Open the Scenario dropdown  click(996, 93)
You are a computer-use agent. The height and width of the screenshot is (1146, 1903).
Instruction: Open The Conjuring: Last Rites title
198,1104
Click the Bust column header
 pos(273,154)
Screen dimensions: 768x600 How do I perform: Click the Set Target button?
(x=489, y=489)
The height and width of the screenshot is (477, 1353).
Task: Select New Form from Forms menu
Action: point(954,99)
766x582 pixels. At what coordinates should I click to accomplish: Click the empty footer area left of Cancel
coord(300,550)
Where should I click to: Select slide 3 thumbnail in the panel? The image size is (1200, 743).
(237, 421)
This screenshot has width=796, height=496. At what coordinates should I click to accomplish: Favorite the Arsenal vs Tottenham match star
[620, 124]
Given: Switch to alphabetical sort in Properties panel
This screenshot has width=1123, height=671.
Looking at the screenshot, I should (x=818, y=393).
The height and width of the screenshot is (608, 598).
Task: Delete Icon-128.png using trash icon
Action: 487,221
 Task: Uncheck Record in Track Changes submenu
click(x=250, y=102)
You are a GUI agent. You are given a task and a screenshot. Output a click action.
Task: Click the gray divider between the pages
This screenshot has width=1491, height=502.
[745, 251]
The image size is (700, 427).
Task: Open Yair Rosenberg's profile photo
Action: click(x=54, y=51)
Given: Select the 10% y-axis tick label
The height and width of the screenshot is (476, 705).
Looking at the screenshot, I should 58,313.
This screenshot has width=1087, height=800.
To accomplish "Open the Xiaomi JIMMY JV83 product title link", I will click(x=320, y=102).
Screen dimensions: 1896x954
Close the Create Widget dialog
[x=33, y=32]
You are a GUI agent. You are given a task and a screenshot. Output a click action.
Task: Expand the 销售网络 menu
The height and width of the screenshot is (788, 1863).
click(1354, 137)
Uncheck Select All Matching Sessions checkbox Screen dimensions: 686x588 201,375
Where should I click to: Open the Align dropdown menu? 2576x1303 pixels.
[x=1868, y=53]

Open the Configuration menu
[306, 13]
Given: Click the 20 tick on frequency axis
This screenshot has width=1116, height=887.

==========

- _EXERCISE PROMPT_
In the lines above, find each one with "tick" and list it.

- _TASK ANSWER_
Given: Select the 10% y-axis tick label
Given: Click the 20 tick on frequency axis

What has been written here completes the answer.